In fact, I have begun to suspect that I would be better off spending a significantly larger portion of my time restoring my archives rather than focusing on new content. Here's why:

Pros of Prioritizing Archives

Better Internal Linking

It's well known that links to your page are extremely important for SEO. While external links (links from other websites to your page) carry the most weight, they have the unfortunate disadvantage of being largely out of your control. Of lesser importance, are internal links (links from one of your pages to another one of your pages). While these carry less weight, they do still have some significance for SEO purposes and they are 100% within your control! Search engines don't want to see a ton of dead end pages on your website. They want to see a vibrant community of linked content to both your own web pages and to other web pages with credibility.

When you begin creating content on a new page, there's a lack of other pages to link to. Likewise, there is also a lack of other pages that can be used to link to your new content. If you're not churning out several pages a day, it can take a long time to generate enough content to create the vibrant cross linking between your pages that search engines want to see.

Having a huge pool of archived content at your disposal can mitigate this problem to a significant degree.

For example, when I wrote about the global proliferation of paid progressive protesters and the lack of conservative counterparts in 2022 and <the progressive protesters being paid to support terrorist organizations in 2023; I mention a personal story about my time involved with the Tea Party movement (before it went off the rails) where the SEIU paid and bused in counter protesters who didn't even know why they were there at a 2009 event. It would have been really awesome if I had a photo gallery or video from that event already in my archived content that I could link to. Then, I could link to the new content on the archived page to give them a boost the next time the archived content is crawled.

Unfortunately, now when I do eventually upload those archives, I'm going to be doing it in bulk and I won't take the time to consider all of the new content I've created that could be linked to on every page.

In the long run, the internal links would be much stronger if I just worried about the archives at first and then focused on new content.

> Extracted material:
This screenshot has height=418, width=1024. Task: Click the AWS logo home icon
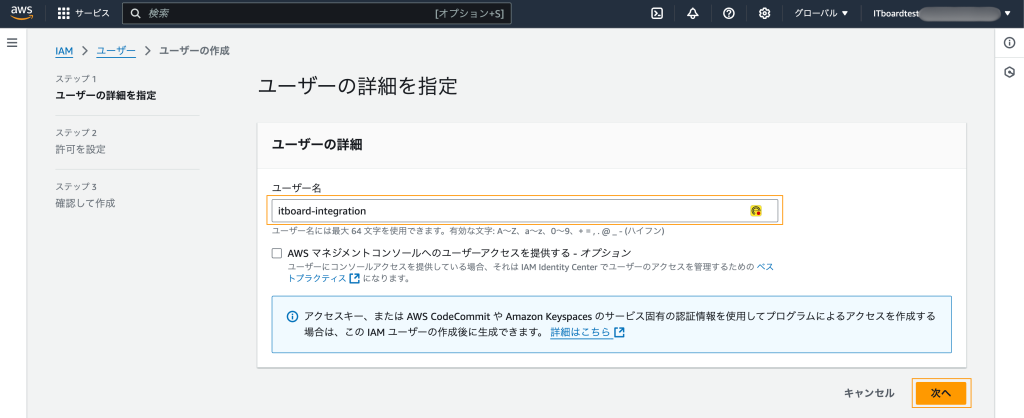point(23,14)
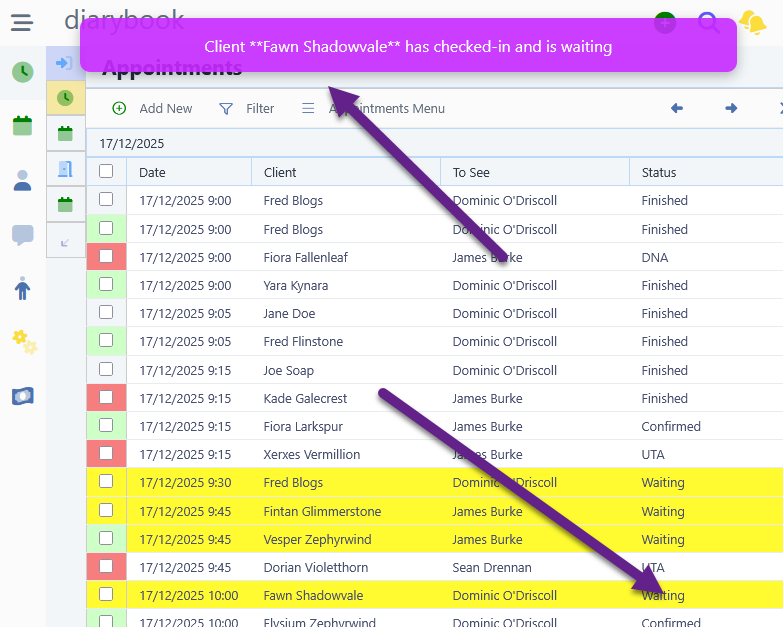This screenshot has height=627, width=783.
Task: Click the blue door icon in sub-sidebar
Action: coord(65,168)
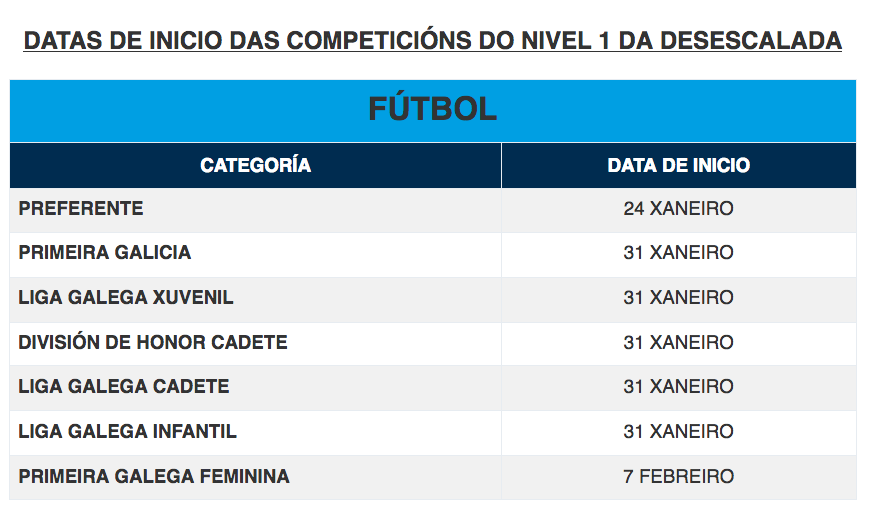Select the CATEGORÍA column header

pos(255,165)
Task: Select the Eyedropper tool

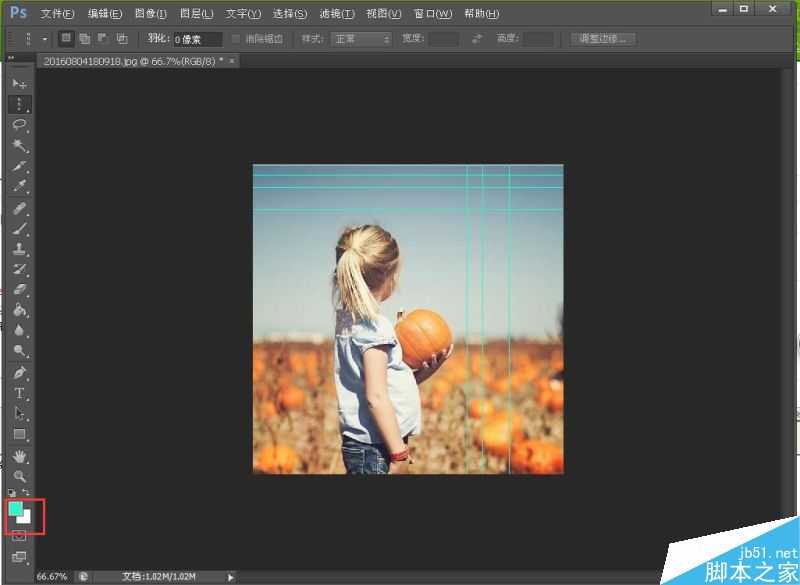Action: coord(19,186)

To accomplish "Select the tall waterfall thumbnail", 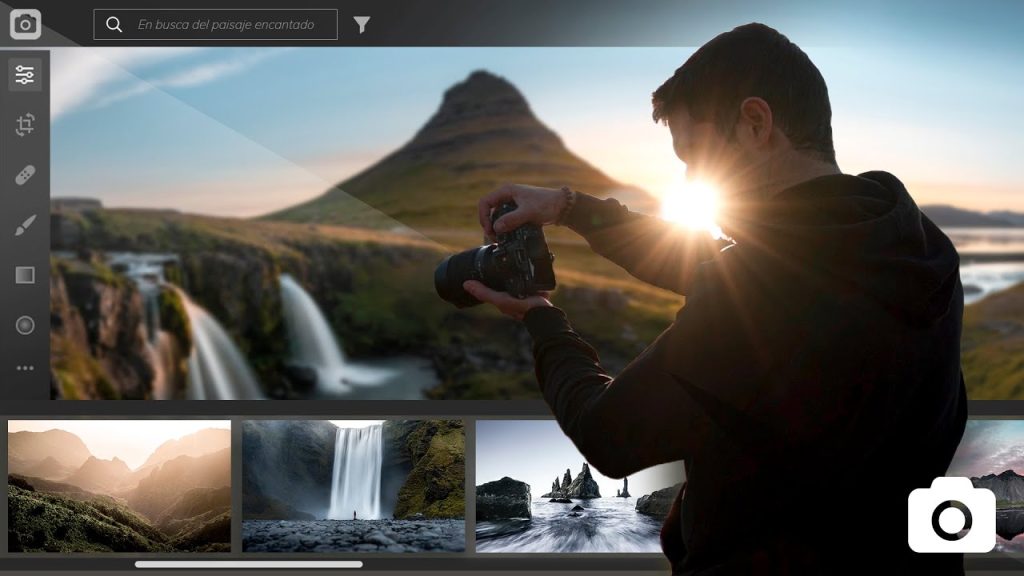I will tap(353, 486).
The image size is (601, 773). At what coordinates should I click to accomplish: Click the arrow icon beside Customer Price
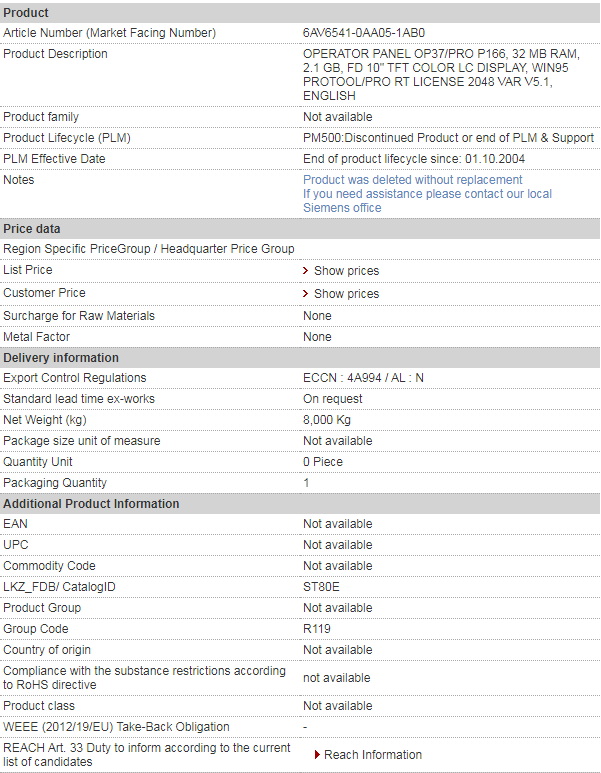[x=306, y=294]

> Tasks to carry out:
1 – In the records, swap "arrow icon" for "caret icon" across the stretch from the line containing "The image size" through the end of the records, leaving all else unchanged. Omit the pictures from your answer.
2 – Extend the passage on prioritizing archived content over new content, picking up after its final sentence.

> Solved problems:
1 –
The image size is (601, 773). At what coordinates should I click to accomplish: Click the caret icon beside Customer Price
[x=306, y=294]

2 –
Crawlers Find It Hard To Differentiate Between New and Old Content

If you mix new and old content frequently, as I have been doing, search engines have to figure out which content is new and worthy of indexing and what content is old and unworthy of indexing.

Because my website is comprised mostly of "blog" pages, the major search engine doesn't like to index my content like it used to in the golden era of the internet. However, if that search engine was going to decide between indexing a blog article I wrote this afternoon and a blog article I wrote 14 years ago, they're going to prefer to index the recent content as it's more likely to be relevant to a web search being conducted tooday.

However, due to my approach of creating new content and a ton of archive pages at the same time, my website is in the unfortunate position of sharing one new article for every five archived pieces that I post. Nobody should expect a search engine to figure out which post was actually written recently out of the dozens that are just re-postings of old content from a decade ago.

It would be nice having the archives completed already

Since I moved, I've spent about two or three hours a night pulling data from my massive 2009-2010 WordPress database and formatting it with HTML and inserting it into an archived page template.

That's time that could have been spent upgrading my left sidebar, creating new content, unpacking my office, or getting back into video creation and streaming. If I had focused on the archives immediately upon deciding to add the archives to this version of the site, the archives would likely be done (at least until I find some new archived content on an old hard drive or something).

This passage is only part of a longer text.